*WHAT IS EXPECTED*:
From the records that follow, copy every line that contains the word "Switch".

[Stored items]
************

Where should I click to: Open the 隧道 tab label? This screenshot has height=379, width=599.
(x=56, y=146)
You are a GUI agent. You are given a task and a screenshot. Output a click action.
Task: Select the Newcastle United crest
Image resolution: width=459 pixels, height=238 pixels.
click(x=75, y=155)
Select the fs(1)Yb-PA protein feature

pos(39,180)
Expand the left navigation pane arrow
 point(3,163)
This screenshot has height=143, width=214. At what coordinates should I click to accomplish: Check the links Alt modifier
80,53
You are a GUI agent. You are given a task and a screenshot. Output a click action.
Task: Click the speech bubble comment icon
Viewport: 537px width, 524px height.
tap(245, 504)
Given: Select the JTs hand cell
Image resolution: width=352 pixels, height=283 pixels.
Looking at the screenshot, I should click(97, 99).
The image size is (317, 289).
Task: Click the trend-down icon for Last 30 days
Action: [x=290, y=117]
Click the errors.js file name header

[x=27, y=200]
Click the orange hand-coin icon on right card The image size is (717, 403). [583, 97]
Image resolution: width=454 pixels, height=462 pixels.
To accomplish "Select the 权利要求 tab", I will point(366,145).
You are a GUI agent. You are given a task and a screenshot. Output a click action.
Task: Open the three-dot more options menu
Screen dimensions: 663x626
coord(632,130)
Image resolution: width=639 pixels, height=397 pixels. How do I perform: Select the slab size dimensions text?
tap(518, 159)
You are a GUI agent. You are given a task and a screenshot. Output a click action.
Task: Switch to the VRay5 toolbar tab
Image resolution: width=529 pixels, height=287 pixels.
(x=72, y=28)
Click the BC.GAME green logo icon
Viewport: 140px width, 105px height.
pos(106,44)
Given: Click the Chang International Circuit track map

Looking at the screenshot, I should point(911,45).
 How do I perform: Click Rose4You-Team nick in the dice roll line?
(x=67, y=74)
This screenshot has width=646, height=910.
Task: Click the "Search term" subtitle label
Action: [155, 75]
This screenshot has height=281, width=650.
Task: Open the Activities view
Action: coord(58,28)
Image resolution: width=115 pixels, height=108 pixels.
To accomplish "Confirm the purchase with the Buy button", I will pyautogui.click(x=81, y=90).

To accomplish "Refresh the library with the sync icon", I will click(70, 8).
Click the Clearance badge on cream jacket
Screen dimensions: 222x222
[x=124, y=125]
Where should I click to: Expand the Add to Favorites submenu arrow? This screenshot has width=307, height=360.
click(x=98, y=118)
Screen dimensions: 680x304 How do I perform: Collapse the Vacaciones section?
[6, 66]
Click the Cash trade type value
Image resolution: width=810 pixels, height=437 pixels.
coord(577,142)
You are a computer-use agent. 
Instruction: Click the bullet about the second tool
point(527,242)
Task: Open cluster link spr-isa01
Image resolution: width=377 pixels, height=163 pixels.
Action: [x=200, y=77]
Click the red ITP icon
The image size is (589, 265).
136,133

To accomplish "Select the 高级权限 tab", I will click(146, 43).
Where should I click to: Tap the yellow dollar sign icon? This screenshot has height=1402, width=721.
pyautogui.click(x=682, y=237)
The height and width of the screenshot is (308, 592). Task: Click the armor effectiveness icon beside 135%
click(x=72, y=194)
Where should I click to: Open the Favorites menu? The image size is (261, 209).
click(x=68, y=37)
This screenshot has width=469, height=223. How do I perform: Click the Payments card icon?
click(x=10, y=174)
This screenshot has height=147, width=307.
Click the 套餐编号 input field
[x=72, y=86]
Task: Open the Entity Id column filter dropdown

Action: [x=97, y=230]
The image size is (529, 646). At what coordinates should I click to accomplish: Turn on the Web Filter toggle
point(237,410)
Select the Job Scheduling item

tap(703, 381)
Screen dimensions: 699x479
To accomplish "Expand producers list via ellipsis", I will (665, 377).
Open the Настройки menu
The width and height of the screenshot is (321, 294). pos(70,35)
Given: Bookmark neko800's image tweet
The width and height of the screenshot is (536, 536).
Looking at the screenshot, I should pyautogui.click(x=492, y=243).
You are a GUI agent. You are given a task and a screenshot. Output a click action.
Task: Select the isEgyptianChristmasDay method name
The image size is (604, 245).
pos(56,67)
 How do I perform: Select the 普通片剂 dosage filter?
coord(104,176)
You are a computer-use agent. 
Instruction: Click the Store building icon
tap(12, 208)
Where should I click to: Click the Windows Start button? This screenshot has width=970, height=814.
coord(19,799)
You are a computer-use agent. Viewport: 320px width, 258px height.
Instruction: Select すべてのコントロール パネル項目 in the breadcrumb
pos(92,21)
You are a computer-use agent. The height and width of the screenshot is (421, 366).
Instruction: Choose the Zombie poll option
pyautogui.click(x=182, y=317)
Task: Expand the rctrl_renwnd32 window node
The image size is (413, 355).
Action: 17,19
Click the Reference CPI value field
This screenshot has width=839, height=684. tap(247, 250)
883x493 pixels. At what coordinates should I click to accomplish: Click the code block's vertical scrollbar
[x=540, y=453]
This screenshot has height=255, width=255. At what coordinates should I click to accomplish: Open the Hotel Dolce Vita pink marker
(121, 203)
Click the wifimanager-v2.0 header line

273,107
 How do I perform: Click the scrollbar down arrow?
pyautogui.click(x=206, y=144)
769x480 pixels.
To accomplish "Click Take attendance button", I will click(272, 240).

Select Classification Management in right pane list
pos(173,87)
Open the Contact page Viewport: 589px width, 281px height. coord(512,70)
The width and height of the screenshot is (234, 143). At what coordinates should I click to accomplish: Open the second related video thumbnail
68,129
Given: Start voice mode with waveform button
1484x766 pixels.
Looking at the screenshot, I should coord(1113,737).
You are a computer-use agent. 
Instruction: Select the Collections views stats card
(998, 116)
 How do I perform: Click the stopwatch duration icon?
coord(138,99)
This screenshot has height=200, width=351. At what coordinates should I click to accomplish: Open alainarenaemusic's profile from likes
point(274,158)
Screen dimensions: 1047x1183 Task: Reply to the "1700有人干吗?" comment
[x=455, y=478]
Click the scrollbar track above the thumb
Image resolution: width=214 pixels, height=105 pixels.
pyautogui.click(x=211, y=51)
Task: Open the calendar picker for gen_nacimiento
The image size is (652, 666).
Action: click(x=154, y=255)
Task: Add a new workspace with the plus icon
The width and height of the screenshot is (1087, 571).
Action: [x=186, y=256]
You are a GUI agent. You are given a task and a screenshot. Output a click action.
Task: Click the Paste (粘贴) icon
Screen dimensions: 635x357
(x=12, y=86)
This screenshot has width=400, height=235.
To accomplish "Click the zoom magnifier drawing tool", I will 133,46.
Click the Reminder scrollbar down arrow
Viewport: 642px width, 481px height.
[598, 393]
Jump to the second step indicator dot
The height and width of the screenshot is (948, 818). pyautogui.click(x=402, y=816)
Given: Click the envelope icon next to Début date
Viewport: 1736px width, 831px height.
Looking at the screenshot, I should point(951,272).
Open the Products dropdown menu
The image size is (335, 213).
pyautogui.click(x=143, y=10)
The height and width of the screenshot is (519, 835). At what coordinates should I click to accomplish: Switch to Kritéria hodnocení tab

************

*TASK SOLUTION*:
Task: Switch to the VRay5 toolbar tab
The height and width of the screenshot is (519, 835). At what coordinates should I click to accomplish: Switch to Kritéria hodnocení tab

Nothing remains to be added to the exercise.